### INSTRUCTIONS FOR THE TASK
The lines below that include the word "创业必看" are to be reported.

### DATASET RECORDS
· · ·

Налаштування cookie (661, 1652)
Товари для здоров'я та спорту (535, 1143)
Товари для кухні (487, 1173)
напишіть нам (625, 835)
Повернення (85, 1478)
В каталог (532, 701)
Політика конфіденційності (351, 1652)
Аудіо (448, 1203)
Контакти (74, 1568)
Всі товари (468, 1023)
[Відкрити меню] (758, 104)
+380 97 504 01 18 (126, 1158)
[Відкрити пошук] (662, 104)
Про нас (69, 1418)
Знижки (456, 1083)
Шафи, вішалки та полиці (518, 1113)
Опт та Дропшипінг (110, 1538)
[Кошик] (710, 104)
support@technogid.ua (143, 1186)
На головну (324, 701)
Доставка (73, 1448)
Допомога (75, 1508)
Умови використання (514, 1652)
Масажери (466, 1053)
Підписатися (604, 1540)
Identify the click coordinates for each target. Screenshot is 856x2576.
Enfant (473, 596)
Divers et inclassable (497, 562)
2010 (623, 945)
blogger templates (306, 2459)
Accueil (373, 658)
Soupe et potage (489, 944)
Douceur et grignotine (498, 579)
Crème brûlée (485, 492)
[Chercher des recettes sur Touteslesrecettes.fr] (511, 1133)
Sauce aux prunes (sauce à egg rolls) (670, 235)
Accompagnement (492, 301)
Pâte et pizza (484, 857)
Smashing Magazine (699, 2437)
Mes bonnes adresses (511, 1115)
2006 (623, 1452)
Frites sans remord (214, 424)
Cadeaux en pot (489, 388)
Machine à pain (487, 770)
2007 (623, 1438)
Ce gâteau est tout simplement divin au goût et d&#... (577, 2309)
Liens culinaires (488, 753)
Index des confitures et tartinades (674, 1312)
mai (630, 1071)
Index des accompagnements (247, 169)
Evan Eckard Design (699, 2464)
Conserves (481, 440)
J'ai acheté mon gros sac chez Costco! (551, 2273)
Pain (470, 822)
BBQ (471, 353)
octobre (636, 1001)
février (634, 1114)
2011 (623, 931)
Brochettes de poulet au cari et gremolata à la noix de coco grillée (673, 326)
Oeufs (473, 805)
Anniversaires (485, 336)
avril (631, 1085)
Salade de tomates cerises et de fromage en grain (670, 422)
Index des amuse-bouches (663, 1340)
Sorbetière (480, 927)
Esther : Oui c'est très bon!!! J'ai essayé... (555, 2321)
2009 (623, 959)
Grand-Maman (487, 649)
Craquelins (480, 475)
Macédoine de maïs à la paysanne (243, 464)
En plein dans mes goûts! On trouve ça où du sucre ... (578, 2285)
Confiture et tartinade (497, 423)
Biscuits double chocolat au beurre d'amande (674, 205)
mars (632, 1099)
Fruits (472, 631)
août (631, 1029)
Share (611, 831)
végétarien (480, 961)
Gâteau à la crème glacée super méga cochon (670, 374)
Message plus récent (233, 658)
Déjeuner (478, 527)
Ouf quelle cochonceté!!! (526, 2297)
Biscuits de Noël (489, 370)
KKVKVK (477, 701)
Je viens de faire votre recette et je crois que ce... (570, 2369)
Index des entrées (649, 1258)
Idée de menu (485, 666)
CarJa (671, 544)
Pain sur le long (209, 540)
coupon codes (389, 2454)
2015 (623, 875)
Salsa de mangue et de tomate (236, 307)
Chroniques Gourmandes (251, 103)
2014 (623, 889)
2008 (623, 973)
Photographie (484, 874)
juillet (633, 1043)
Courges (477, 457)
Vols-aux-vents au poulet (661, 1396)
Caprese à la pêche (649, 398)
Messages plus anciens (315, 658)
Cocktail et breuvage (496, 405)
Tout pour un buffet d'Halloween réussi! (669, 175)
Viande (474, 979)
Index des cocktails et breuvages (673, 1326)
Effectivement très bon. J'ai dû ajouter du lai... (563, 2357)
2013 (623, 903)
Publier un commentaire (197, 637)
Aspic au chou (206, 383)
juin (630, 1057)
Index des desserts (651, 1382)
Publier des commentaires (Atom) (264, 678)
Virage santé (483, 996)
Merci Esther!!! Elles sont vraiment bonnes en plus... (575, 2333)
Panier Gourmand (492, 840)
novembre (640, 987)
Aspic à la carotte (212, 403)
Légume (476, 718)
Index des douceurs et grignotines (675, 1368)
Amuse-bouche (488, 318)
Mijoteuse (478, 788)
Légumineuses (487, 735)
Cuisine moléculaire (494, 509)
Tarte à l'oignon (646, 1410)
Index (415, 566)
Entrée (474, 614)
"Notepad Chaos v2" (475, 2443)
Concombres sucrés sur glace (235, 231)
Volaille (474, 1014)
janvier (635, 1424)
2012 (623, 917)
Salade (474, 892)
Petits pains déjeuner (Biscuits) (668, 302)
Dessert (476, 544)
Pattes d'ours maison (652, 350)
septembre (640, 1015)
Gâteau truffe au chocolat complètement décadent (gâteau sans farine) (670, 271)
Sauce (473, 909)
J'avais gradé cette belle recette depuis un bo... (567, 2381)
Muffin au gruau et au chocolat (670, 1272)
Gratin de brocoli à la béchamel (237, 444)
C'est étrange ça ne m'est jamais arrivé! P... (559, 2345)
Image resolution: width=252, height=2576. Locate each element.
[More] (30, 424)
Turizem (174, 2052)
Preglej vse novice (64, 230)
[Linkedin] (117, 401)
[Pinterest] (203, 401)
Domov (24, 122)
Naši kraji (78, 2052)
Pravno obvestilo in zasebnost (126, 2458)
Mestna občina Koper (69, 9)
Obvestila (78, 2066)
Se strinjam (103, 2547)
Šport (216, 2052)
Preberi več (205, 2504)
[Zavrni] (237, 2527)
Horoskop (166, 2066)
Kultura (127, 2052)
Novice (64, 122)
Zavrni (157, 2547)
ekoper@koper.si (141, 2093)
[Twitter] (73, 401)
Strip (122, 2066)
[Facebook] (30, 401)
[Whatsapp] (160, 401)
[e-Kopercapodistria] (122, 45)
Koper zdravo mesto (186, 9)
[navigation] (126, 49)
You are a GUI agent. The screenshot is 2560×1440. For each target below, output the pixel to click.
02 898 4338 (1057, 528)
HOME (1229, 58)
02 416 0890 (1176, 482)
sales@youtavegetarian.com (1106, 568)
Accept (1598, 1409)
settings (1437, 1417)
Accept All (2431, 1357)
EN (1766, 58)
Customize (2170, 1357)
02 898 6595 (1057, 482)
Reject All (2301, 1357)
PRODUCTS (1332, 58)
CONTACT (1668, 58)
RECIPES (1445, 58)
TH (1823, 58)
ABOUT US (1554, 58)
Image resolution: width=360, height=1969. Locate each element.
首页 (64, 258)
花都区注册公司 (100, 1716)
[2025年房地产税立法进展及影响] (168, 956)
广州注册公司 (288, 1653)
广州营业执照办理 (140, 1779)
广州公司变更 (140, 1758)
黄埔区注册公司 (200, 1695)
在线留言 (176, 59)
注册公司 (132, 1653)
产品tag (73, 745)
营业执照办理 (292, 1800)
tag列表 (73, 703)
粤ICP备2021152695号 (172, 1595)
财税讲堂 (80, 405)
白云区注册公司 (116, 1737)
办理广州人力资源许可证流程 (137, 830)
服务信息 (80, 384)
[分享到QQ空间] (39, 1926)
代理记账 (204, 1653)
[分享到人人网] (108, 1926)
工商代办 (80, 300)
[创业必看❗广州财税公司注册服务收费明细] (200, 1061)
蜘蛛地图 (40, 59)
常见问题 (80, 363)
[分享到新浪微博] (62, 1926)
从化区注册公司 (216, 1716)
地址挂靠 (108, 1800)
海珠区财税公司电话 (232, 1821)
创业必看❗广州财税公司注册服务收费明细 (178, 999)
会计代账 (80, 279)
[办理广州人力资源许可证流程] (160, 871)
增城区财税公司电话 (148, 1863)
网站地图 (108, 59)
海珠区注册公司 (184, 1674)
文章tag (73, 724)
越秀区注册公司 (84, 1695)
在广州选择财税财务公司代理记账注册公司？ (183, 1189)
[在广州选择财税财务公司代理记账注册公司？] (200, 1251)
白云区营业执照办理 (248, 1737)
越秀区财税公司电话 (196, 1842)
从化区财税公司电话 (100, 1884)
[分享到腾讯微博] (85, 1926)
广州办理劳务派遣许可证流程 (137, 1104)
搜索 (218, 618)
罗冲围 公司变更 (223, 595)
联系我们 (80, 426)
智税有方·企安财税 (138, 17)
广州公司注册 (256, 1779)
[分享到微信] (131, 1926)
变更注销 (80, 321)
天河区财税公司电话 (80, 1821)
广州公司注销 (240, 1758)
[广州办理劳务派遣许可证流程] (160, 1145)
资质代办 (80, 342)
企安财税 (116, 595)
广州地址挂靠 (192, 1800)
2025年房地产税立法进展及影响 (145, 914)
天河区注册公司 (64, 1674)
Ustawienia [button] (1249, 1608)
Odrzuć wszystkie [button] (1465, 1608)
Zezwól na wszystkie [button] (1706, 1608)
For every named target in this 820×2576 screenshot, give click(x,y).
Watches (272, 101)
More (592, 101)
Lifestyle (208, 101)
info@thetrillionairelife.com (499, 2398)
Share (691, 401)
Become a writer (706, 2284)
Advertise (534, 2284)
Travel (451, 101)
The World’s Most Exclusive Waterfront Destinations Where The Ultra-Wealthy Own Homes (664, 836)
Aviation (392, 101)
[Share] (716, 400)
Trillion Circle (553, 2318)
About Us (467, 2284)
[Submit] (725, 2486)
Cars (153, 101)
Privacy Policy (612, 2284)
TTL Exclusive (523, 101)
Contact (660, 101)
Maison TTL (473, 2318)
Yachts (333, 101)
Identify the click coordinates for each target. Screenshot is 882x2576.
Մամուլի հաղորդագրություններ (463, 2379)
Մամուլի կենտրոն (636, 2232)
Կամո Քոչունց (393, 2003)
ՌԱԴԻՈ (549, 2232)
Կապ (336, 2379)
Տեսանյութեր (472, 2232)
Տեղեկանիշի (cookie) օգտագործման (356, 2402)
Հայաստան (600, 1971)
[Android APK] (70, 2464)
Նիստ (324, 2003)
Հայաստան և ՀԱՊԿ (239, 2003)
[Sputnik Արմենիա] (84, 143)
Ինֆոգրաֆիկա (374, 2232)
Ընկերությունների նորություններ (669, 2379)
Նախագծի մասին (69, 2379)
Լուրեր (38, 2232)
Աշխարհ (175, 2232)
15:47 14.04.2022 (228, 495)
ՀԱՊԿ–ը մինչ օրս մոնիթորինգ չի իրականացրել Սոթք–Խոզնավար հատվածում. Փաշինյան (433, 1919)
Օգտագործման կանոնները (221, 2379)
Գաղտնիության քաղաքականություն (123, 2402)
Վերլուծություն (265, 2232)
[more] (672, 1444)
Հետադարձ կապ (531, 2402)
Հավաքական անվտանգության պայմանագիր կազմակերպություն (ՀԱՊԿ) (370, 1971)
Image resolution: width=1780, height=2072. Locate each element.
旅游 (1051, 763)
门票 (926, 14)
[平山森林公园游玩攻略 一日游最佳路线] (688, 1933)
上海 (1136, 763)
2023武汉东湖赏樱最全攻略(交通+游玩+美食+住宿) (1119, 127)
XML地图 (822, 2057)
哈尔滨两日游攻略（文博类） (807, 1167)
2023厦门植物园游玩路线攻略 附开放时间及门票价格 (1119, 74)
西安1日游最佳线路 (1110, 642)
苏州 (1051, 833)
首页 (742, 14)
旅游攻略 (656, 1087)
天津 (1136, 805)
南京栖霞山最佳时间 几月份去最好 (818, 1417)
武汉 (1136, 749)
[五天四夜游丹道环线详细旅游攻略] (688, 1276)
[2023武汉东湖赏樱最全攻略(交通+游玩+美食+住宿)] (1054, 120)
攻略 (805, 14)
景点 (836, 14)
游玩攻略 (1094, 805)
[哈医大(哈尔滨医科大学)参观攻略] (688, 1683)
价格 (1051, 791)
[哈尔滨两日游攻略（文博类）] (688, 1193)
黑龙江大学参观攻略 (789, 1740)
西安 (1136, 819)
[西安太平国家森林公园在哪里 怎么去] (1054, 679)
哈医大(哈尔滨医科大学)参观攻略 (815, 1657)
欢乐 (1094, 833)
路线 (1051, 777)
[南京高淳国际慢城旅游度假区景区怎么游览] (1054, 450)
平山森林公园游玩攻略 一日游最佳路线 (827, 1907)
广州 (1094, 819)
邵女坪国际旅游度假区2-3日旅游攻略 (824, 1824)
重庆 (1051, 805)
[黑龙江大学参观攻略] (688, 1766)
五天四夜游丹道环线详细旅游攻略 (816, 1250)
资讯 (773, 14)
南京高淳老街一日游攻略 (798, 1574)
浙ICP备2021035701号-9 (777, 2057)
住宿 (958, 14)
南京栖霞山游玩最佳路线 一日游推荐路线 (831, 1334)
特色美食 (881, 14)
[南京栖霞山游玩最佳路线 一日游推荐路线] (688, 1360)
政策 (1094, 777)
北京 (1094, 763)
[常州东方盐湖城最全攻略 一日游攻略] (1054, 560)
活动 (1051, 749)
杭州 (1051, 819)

· · ·

### RESULT BELOW
[创业必看❗广州财税公司注册服务收费明细] (200, 1061)
创业必看❗广州财税公司注册服务收费明细 (178, 999)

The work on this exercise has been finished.